Beating jet lag with science | Day 337

As you’re reading this, I’m actually some 9-12 kilometres above the ground, embarking on a flight itinerary that will take me from Sydney to Rīga, Latvia. That’s an 8-hour shift backwards in time, which means I’m going to be hit by dreadful jet lag – the physiological condition when one’s body clock is disrupted due to fast air travel. Much like with other members of the animal kingdom on our planet Earth, human circadian rhythms adjust to daylight and darkness, and the body relies on this schedule to regulate body temperature, send hunger signals, make you sleepy, and so on. The hormone involved in all this comes from the pineal gland in the brain; it’s melatonin, produced less in daylight, and more when it’s dark.

This is why jet lag feels so dreadful – it’s your body being forced to do a lot of normal biological things at the completely wrong time of day. Melatonin levels are all over the place, and the whole system is a mess.

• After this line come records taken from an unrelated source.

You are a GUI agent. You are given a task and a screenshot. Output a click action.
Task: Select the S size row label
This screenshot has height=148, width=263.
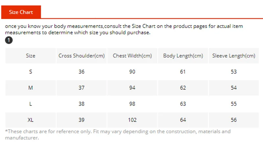[31, 72]
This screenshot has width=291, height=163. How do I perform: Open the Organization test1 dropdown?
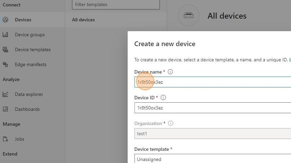coord(212,134)
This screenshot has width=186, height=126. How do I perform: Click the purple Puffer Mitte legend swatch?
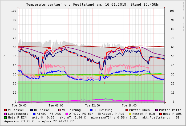click(157, 110)
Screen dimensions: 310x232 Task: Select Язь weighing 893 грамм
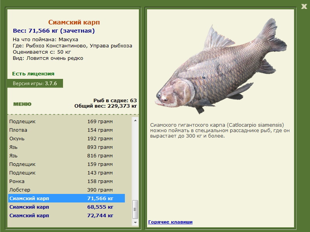click(67, 147)
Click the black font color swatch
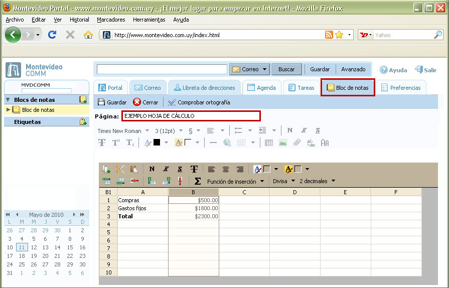The height and width of the screenshot is (288, 449). 157,143
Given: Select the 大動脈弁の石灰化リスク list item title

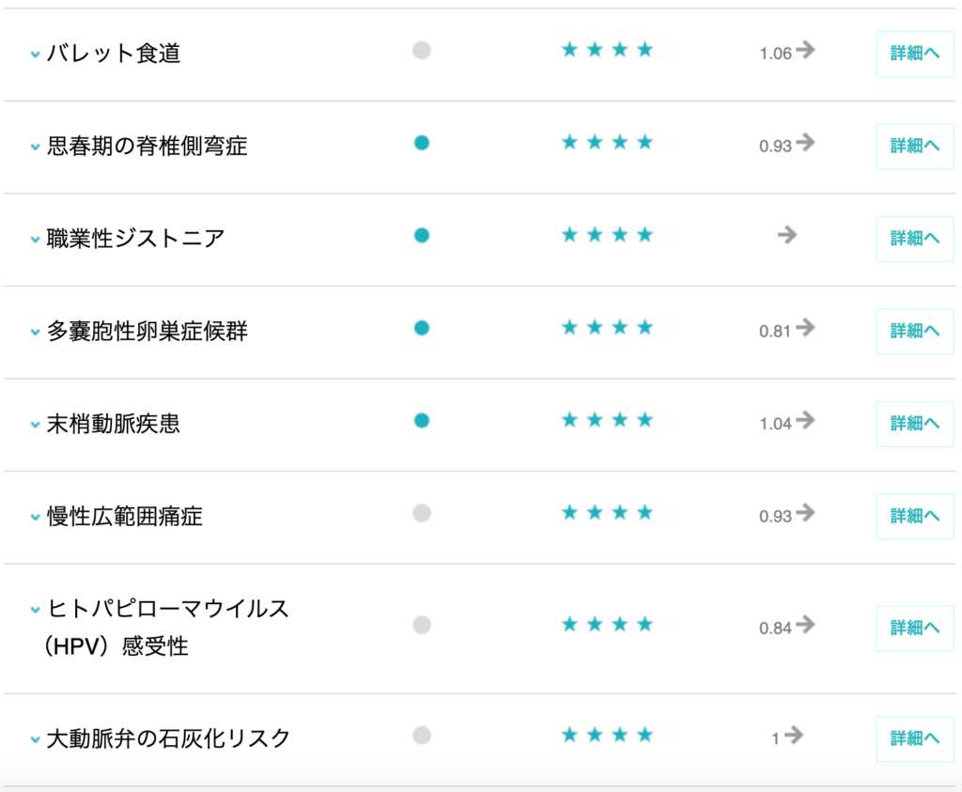Looking at the screenshot, I should click(169, 738).
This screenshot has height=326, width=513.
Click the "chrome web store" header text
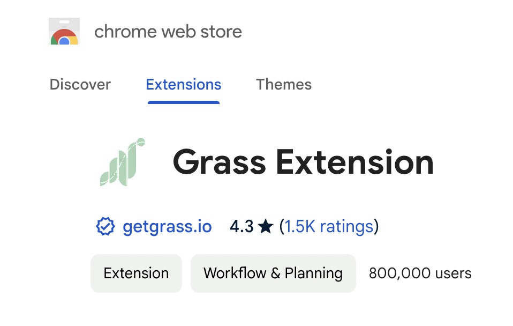(168, 32)
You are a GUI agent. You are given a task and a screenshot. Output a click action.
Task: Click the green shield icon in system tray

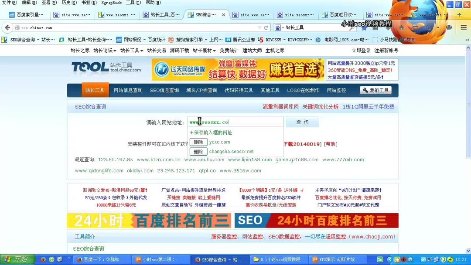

Due to a massive disruption of all my prep plans for the last three days before the flight, I haven’t managed to start a jet lag adjustment program, or get enough sleep, or pack in a leisurely manner, or any of the nice things one is advised to do before a major trip.

However, there are things one can do to conquer jetlag as efficiently as possible – and naturally these methods involve exposure to light. In fact, mathematicians from the University of Michigan have even devised an app that calculates the optimal light-dark exposure schedule for when you are embarking on time-shifting travel.

I’ve downloaded the app, called Entrain – so far all it’s done is repeatedly crashed on my Android phone, but I’ll persevere and report back once I’m on the other end of this three-leg air voyage. Right now I’m really looking forward to all the sleeping I’ll get to do on the plane.